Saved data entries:

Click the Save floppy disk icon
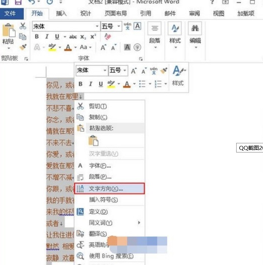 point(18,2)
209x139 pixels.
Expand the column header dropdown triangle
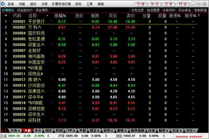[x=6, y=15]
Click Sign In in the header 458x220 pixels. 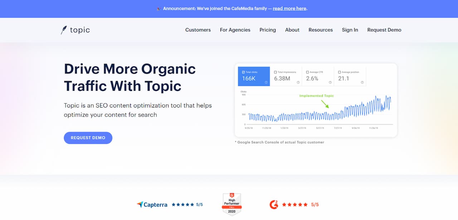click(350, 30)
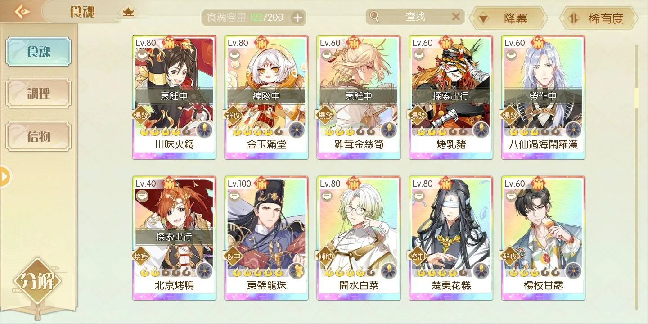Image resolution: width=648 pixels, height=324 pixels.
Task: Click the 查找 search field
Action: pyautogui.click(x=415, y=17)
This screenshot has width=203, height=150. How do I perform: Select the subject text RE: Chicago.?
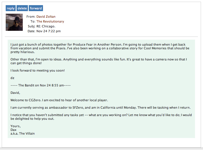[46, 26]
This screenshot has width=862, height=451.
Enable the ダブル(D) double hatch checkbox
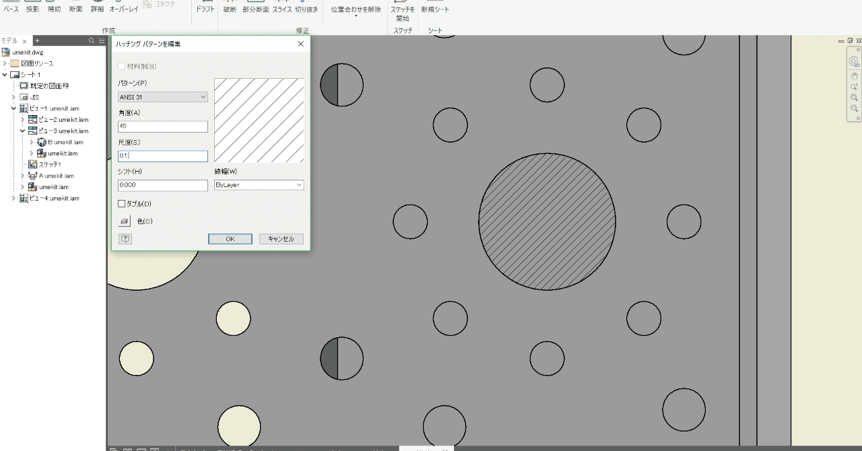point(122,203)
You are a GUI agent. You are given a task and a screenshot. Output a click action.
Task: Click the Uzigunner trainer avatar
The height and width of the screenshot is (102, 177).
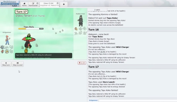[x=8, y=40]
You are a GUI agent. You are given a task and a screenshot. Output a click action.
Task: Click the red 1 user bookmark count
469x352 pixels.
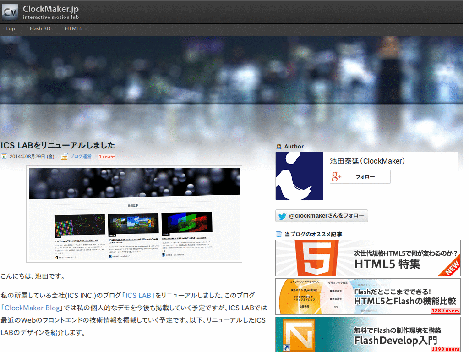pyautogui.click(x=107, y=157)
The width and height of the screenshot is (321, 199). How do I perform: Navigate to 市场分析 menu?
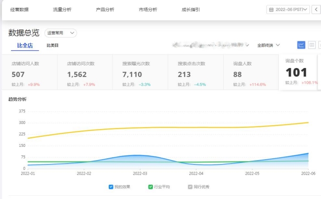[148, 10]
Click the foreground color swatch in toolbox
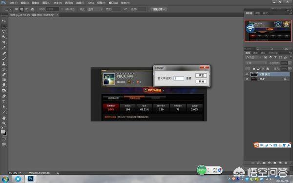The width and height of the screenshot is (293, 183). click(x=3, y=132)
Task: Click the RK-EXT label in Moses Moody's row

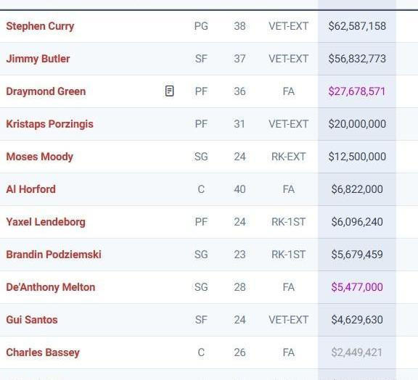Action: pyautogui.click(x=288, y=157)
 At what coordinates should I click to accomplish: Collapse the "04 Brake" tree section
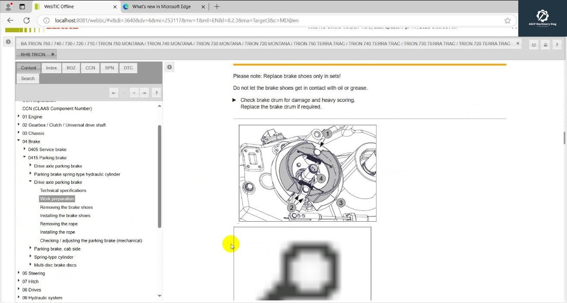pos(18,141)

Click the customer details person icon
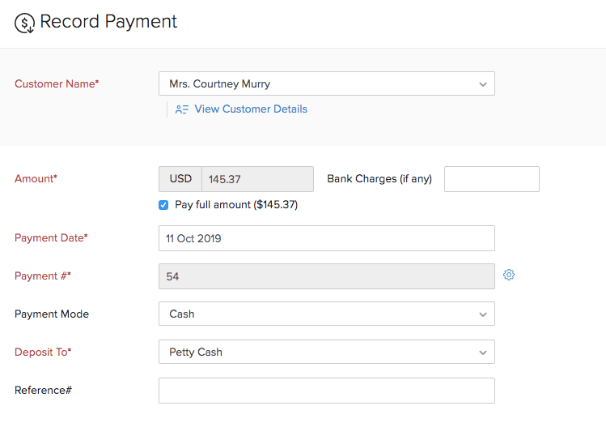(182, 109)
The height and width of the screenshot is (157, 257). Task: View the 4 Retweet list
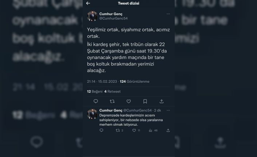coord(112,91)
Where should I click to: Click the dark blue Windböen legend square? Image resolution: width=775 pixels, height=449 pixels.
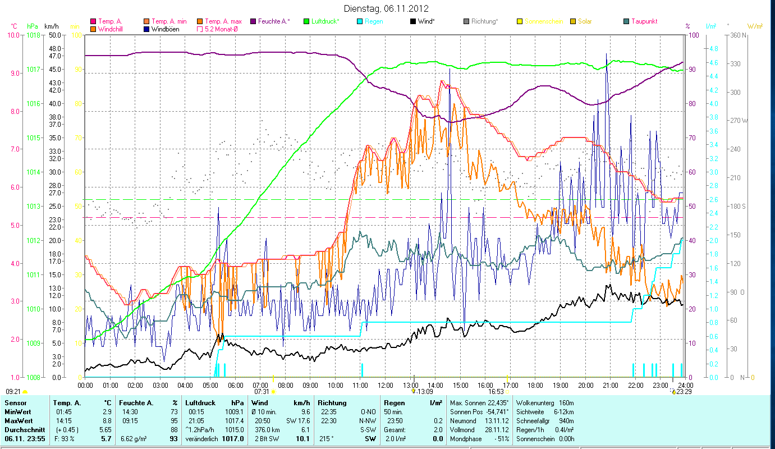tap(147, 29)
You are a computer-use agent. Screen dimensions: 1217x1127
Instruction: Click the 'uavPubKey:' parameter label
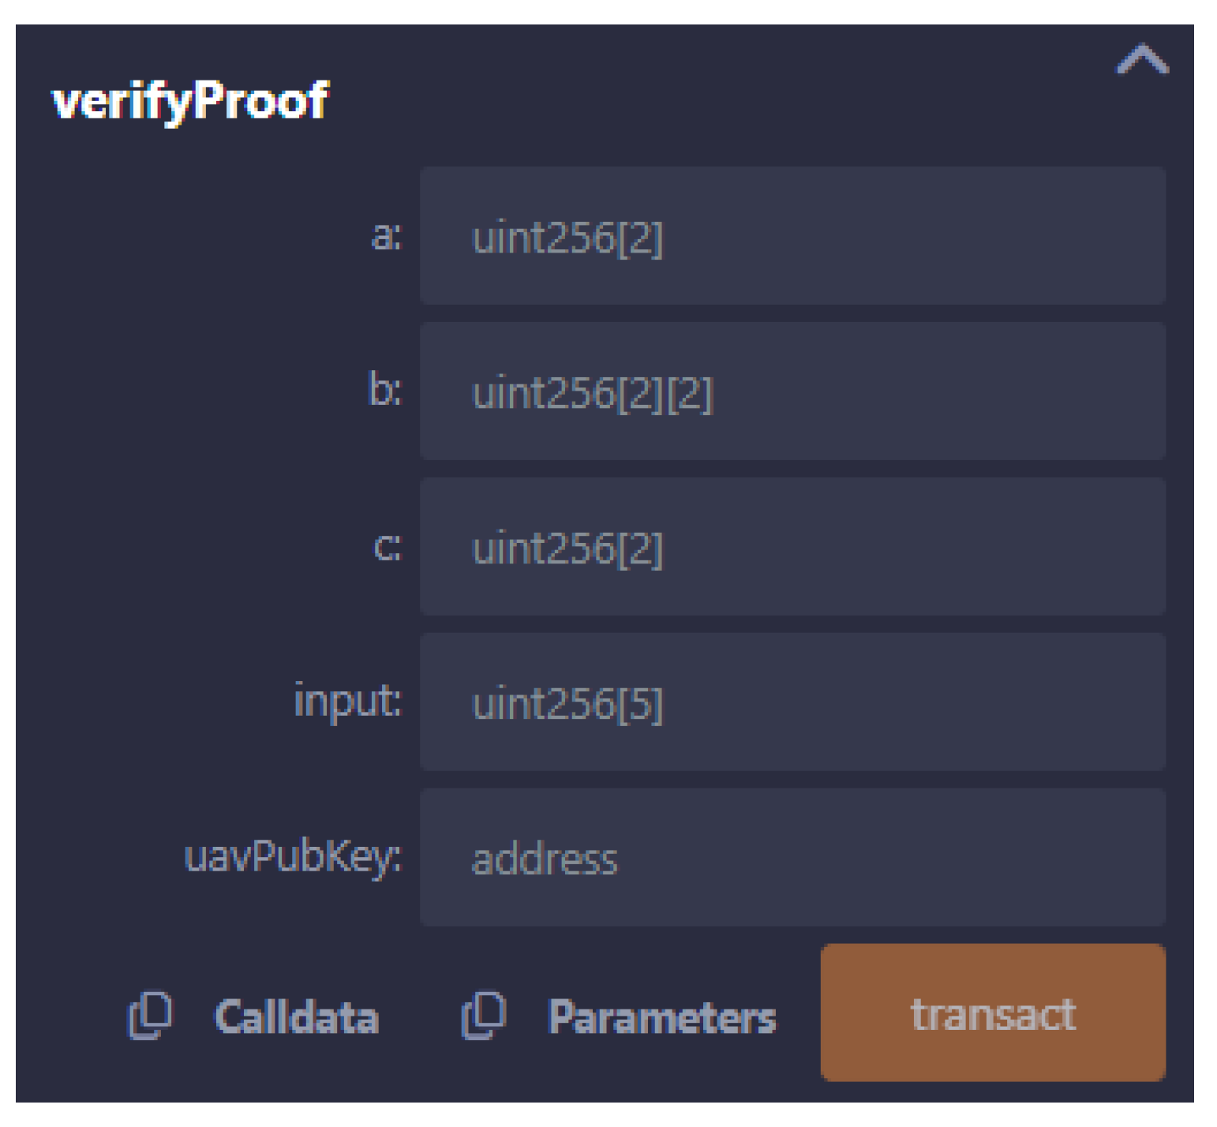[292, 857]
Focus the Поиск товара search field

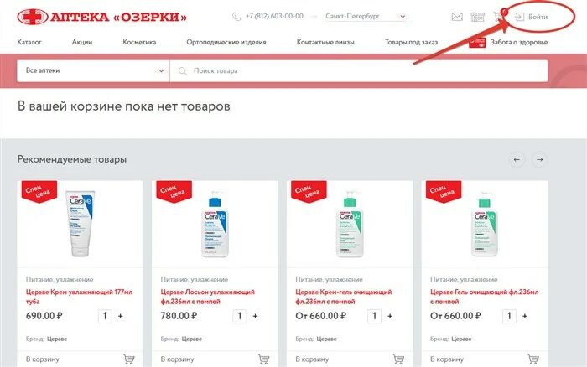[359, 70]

WHAT YOU WILL DO
Only the lines from the one containing "Task: Click the Uzigunner trainer avatar" through the last line of the data may appear in the answer, each given again exactly and with pictures left out.

EXPECTED ANSWER
Task: Click the Uzigunner trainer avatar
The height and width of the screenshot is (102, 177).
[x=8, y=40]
You are a GUI agent. You are given a task and a screenshot. Output a click action.
Task: Click the red 1 user bookmark count
469x352 pixels.
pyautogui.click(x=107, y=157)
The width and height of the screenshot is (321, 199). How do I perform: Navigate to 市场分析 menu?
[148, 10]
Click the foreground color swatch in toolbox
The width and height of the screenshot is (293, 183). click(x=3, y=132)
Task: Click the RK-EXT label in Moses Moody's row

Action: pyautogui.click(x=288, y=157)
 At what coordinates should I click to accomplish: Collapse the "04 Brake" tree section
pos(18,141)

Click the customer details person icon
(182, 109)
The height and width of the screenshot is (157, 257). Task: View the 4 Retweet list
coord(112,91)
Where should I click to: Click the dark blue Windböen legend square? Image resolution: width=775 pixels, height=449 pixels.
tap(147, 29)
You are a computer-use agent. Screen dimensions: 1217x1127
Instruction: Click the 'uavPubKey:' parameter label
[292, 857]
Focus the Поиск товара search field

[359, 70]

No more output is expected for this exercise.